Il y avait d'abord eu ce meurtre, à New-York. Un homme respectable, démembré par un être balafré et tatoué, arborant de curieux accoutrements, et armé d'une lame semblant être faite de ténèbres pures. Fort évidemment, la nouvelle était montée rapidement dans les sphères de la CMO. Et très vite, il y eut une mise à prix. Non pas que le Père Cliff faisait cela pour l'argent, mais il fallait bien manger.
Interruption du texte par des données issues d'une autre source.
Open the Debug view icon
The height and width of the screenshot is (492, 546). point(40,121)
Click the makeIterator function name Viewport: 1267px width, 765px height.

Ainsi s'était-il lancé à la poursuite de l'homme tatoué.
Il y avait des rumeurs d'un être similaire, vivant dans le grand Ouest. Et c'est ainsi que le Père Cliff commença sa longue traque. Mais aussitôt arriva-t-il sur place, qu'il trouva un autre cadavre. Également tatoué. Sauf que si la première victime était morte sans trop de résistance, celle-ci avait livré un combat biblique face à son adversaire. Une ville entière avait été détruite dans l'affrontement. Et les quelques rescapés étaient formels : c'était bien un homme tatoué, aux cheveux de cendres, et aux balafres multiples, qui avait eu raison de la deuxième victime. Celle-ci, bien qu'arborant les mêmes tatouages que son tueur, avait beau eu faire preuve d'une léthalité particulière lors de l'affrontement, tous s'accordaient pour dire qu'elle n'avait pas eu une seule chance.
A partir de ce moment, le Père Cliff sentit monter en lui une forme de peur mêlée à de l'excitation. De quel genre de monstre s'agissait-il ? Quoiqu'il en soit, il devait être arrêté, et, cela tombait bien, le Père Cliff avait à la ceinture douze bonne raisons d'arrêter tout type de menace.
D'autres traces du tueur furent repérées. Et enfin, une troisième victime. Cette fois-ci, il s'agissait d'un simple manchot, au front marqué d'un sceau étrange. L'ensemble devenait de plus en plus mystérieux aux yeux du religieux. Quel était donc le lien entre ces trois victimes ? Tout indiquait des assassinats ciblés. En dépit des victimes collatérales, à chaque fois, le tueur s'était concentré uniquement sur une cible bien précise. Et il fallait avouer que, même si les trois victimes semblaient étrangement semblables en dépit des différentes modifications qu'elles avaient pu subir, rien ne les reliait.
Puis il y eut des rumeurs, toujours plus à l'Ouest, dans le Nevada. Alors qu'il enquêtait sur l'homme tatoué, un soir dans un saloon d'une petite ville des rives du Colorado, il entendit quelques rumeurs, sur un bateau fantôme emportant les plus avides au jeu durant les pleines lunes. Ces derniers étaient attirés par des formes marines dans les airs jusqu'au sombre navire, avant d'y pénétrer pour ne plus jamais revenir.
Et ce soir, c'était la pleine lune. D'où l'inquiétude montante dans la petite ville de Shin.
Le Père Cliff ne pouvait pas rester sans rien faire. Ce n'était pas son genre.
Aussi, quand sonna la douzième cloche, il était fin prêt, sa Winchester dans les mains, ses deux Colts à ses hanches, attendant sur les rives. Son visage, camouflé par son chapeau, ses lunettes teintées et son bandana uni, ne trahissait pas la moindre émotion. Comment aurait-il pu, d'ailleurs ? Nul ne l'avait jamais vu. Pas depuis Palo Alto. Le vent qui soufflait dans la nuit balançait sa tenue de pasteur de droite à gauche, comme si quelque chose n'allait pas, et que même l'alizée ne savait plus où souffler. Quelque chose arrivait.
Et cela ne manqua pas. Le vaisseau apparut dans une brume étrange, avant d'accoster sur un ponton désert, où se pressaient déjà de nombreux malheureux.
C'est à ce moment que le Père Cliff pénétra dans le bâtiment flottant.
À l'intérieur de ce dernier, encore plus de victimes du bateau fantôme étaient présentes. Et toutes semblaient hypnotisées, travaillant sans relâche à la création d'un étrange objet massif, situé au centre du pont, répétant inlassablement les mêmes mots.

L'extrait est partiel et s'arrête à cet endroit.